• **RECORDS TO PROCESS**

-- Opening Marker --

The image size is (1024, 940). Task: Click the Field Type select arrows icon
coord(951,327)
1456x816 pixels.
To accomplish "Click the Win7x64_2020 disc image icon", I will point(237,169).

-- Closing Marker --
-- Opening Marker --

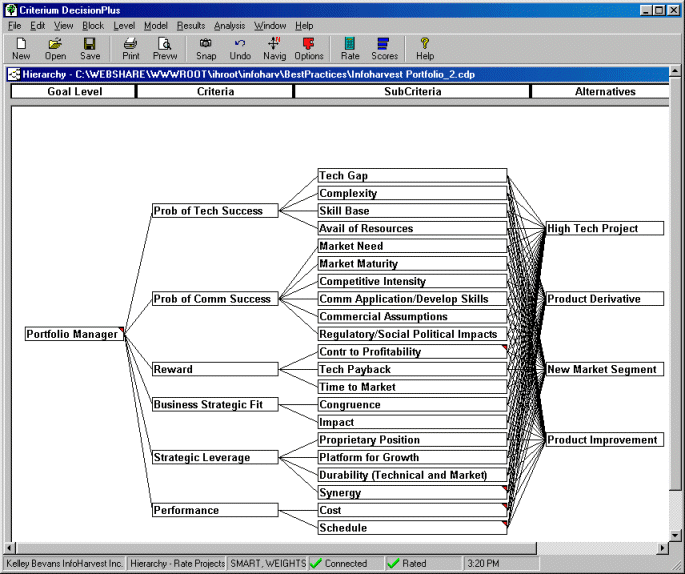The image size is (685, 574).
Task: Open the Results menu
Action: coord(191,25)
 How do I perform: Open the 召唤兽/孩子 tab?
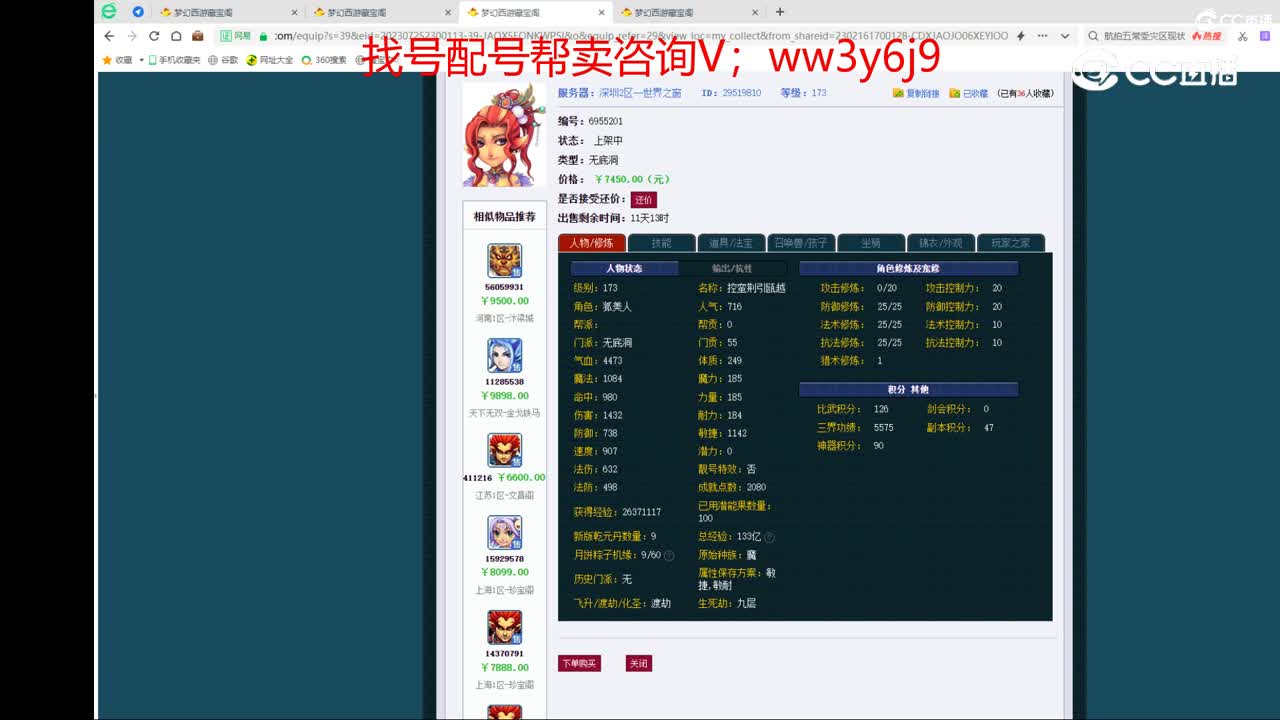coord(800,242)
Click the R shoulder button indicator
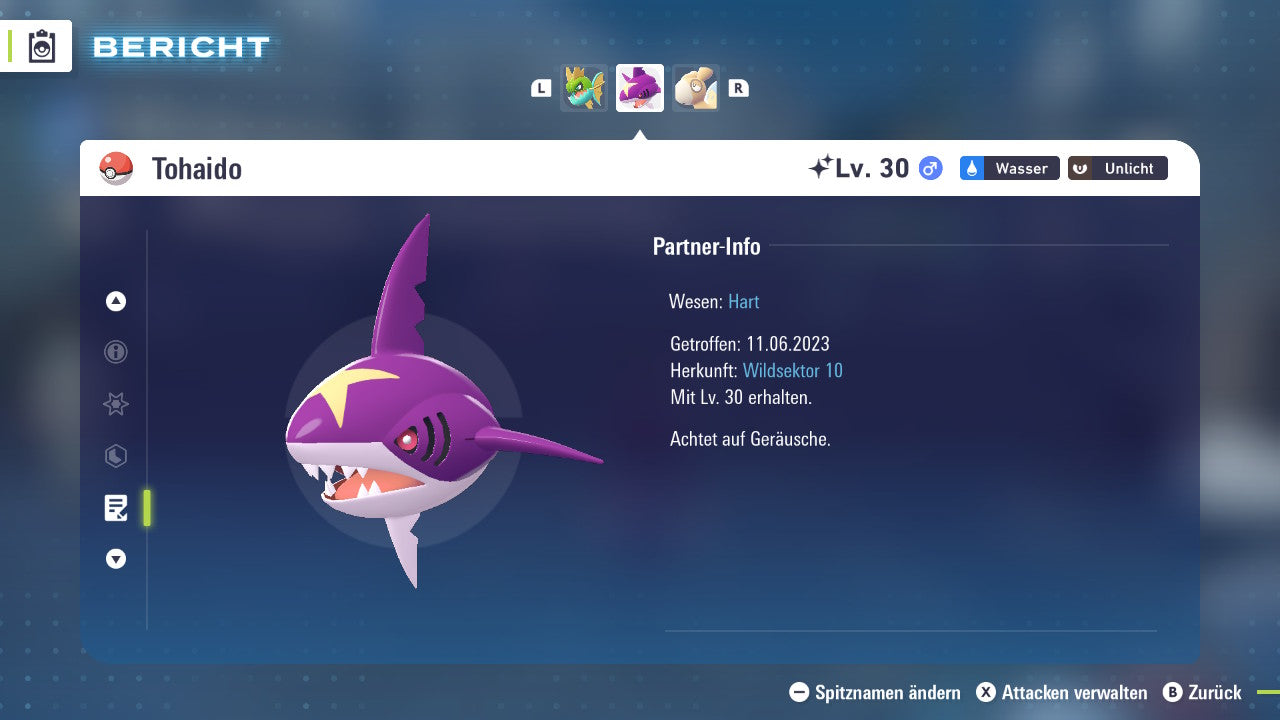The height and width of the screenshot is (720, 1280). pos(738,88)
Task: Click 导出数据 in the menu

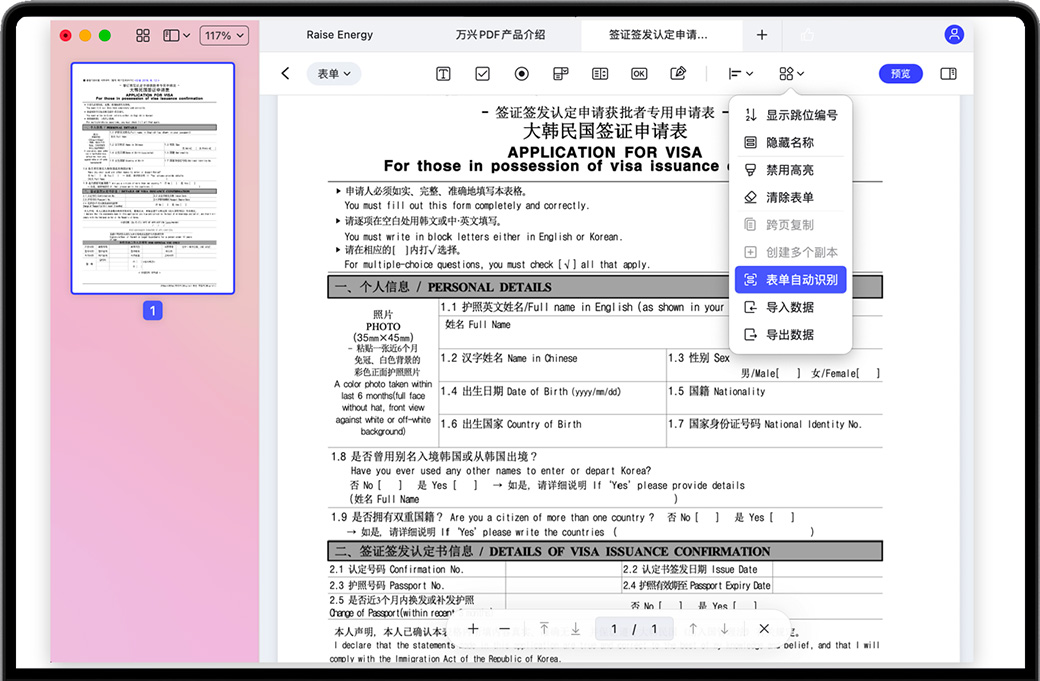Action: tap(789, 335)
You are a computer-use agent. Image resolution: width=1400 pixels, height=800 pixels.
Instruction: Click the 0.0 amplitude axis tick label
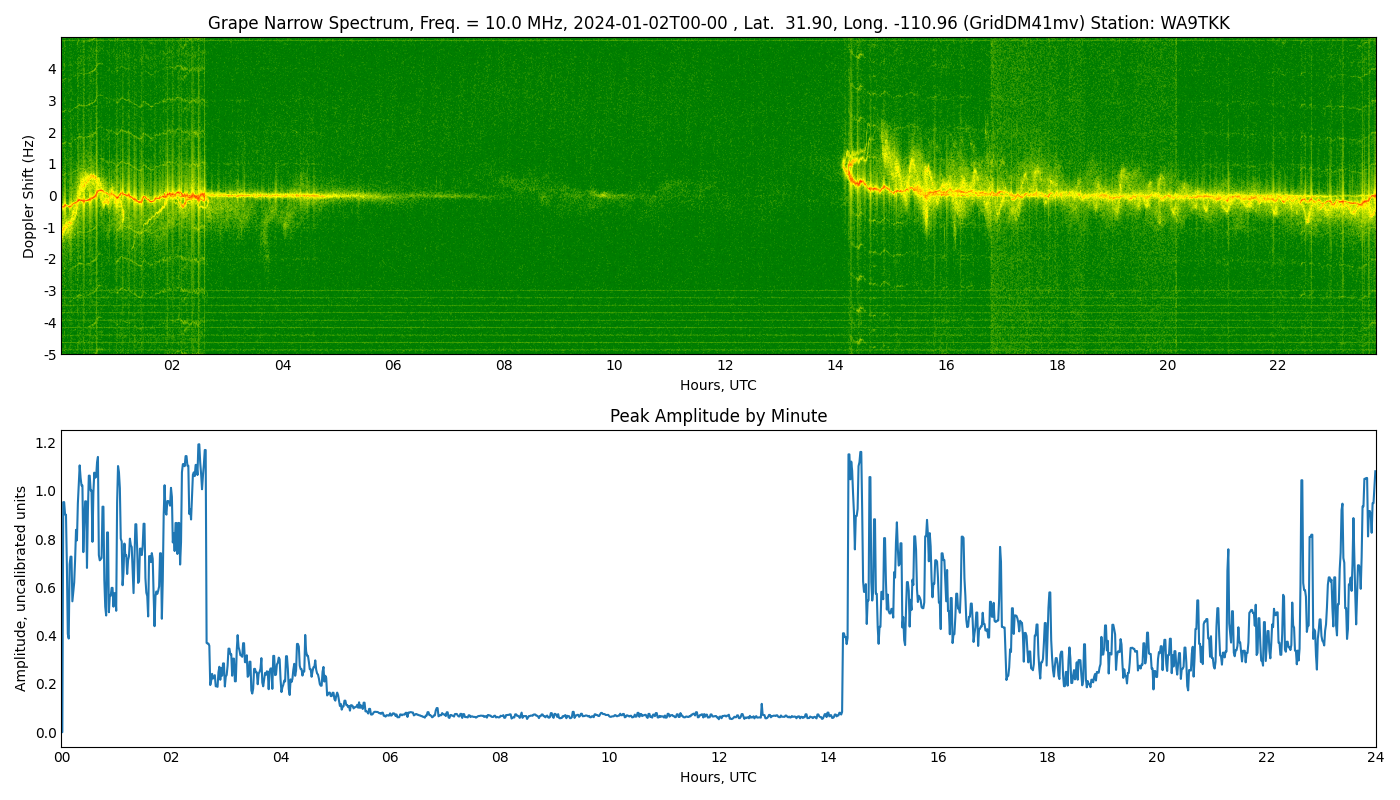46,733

-- Closing Marker --
-- Opening Marker --

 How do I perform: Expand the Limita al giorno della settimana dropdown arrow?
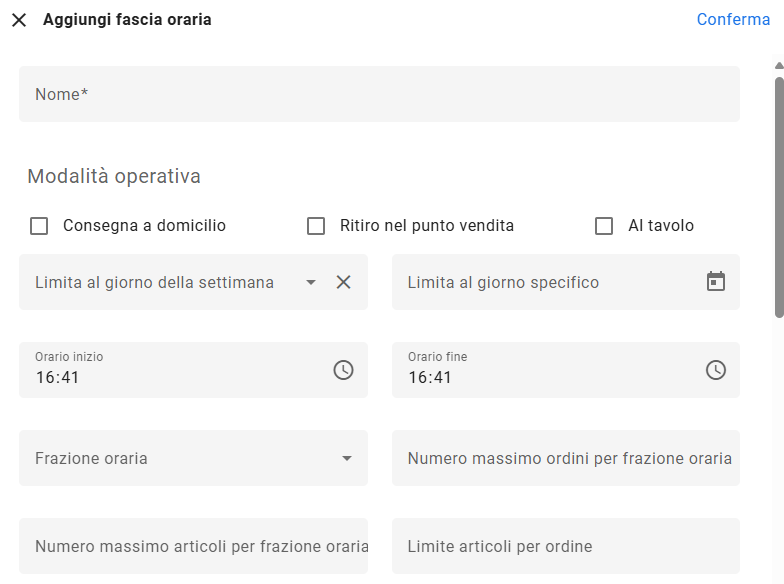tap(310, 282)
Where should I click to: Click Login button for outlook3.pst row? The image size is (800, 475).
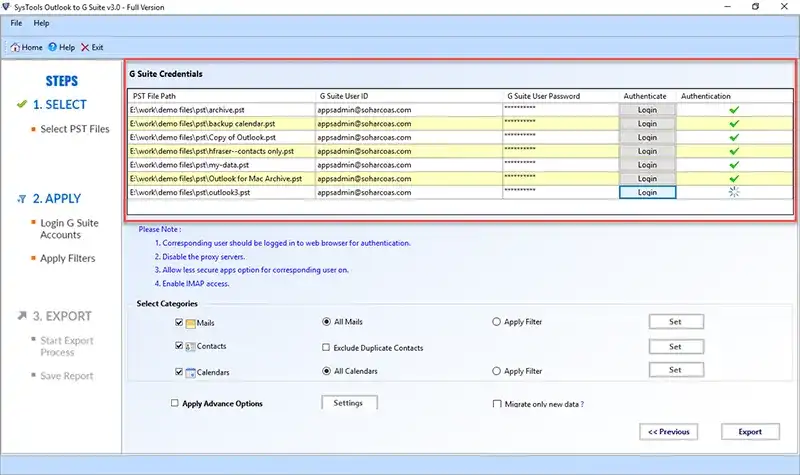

-- Closing Marker --

• **TASK DESCRIPTION**
Write out, word for word, the stretch of entries that begins at the line with "How do I perform: Expand" and ends at the line with "Where should I". Pictures do not belong in it.

• **ANSWER BOX**
 How do I perform: Expand the Limita al giorno della settimana dropdown arrow?
tap(310, 282)
Where should I click to: Click Login button for outlook3.pst row? The image size is (800, 475).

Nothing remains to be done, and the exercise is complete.